I came up with an ideal strategy:
- Place the pristine CMS files at an external "code libraries" location, and make them read-only for good measure.
- Make a copy of the CMS-supplied project file.
- Convert all project items to link to the code library's copy, including assembly references. The required
link
element for MSBuild complicates this, so I wrote a little console app to parse the XML and generate the necessary elements. I also store the path to the library in a property.
At this point, you have a compilable project. The files are all just links to read-only, baseline, CMS-provided files, but the IDE shows a nice directory structure, as if the files were actually in your repository. As you customize, you can replace the links with your own actual files.
However, your website files are now split between two completely different locations. The web server needs them to actually be in the same directory. This is where some scripting comes in handy.
Using your build scripting tool, plug into the post-build event to copy linked files into the project directory. Naturally, you can omit the compiled files.
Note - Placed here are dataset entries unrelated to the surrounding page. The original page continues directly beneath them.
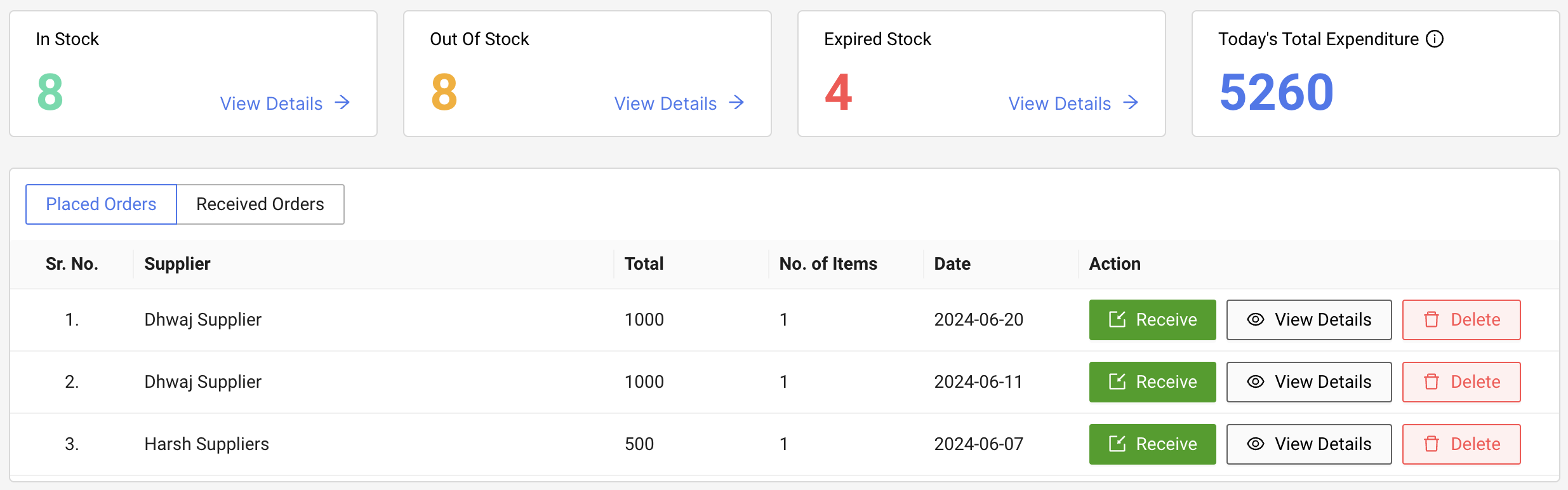Open View Details link for In Stock

coord(272,103)
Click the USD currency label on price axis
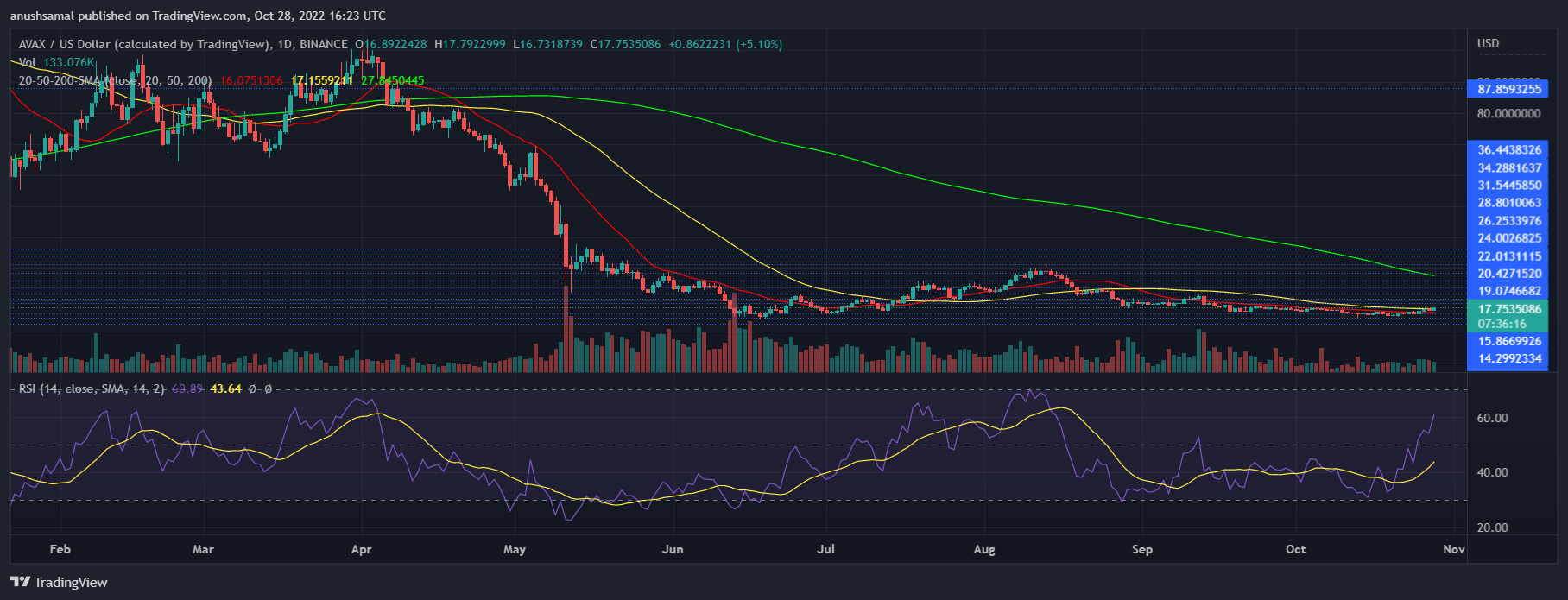1568x600 pixels. pyautogui.click(x=1488, y=43)
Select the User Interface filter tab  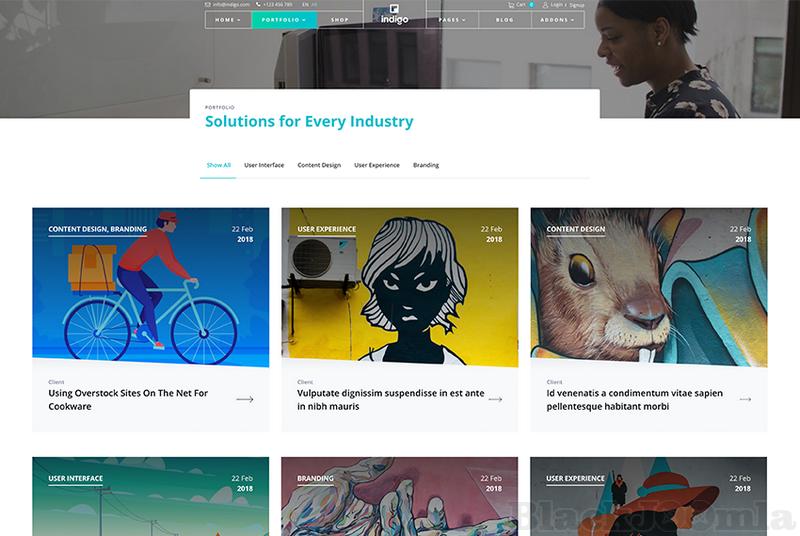(264, 165)
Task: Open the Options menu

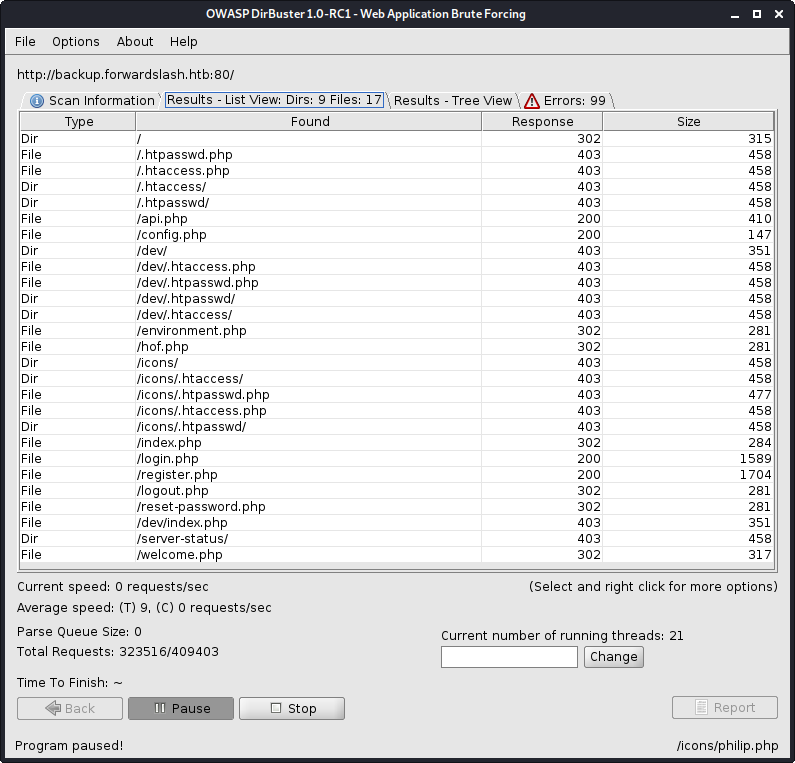Action: [x=76, y=41]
Here's how I did it with MSBuild (thanks to this blog post):
<Target Name="AfterBuild"> <ItemGroup> <LinkedKenticoFiles Include="@(None);@(EmbeddedResource);@(Content)" Condition="$([System.String]::new('%(FullPath)').StartsWith('$(MY_LIBRARY_BASE_PATH)'))" /> </ItemGroup> <Copy SourceFiles="%(LinkedKenticoFiles.Identity)" DestinationFiles="%(LinkedKenticoFiles.Link)" SkipUnchangedFiles='true' /> </Target>
Optionally, plug into the cleaning event to remove those files. I used similar MSBuild syntax to delete the files, and because it leaves behind empty directories, I remove empty directories, too. (Thanks to this answer.)
<Target Name="BeforeClean"> <ItemGroup> <LinkedKenticoFiles Include="@(None);@(EmbeddedResource);@(Content)" Condition="$([System.String]::new('%(FullPath)').StartsWith('$(MY_LIBRARY_BASE_PATH)'))" /> </ItemGroup> <Delete Files="%(LinkedKenticoFiles.Link)" /> <ItemGroup> <Directories Include="$([System.IO.Directory]::GetDirectories($(MSBuildProjectDirectory), '*', System.IO.SearchOption.AllDirectories))" /> <Directories> <Files>$([System.IO.Directory]::GetFiles("%(Directories.Identity)", "*", System.IO.SearchOption.AllDirectories).get_Length())</Files> </Directories> </ItemGroup> <RemoveDir Directories="@(Directories)" Condition="%(Files)=='0'" /> </Target>
Optionally, make your source control ignore the site / project folder, to avoid checking in the temporary, copied site files.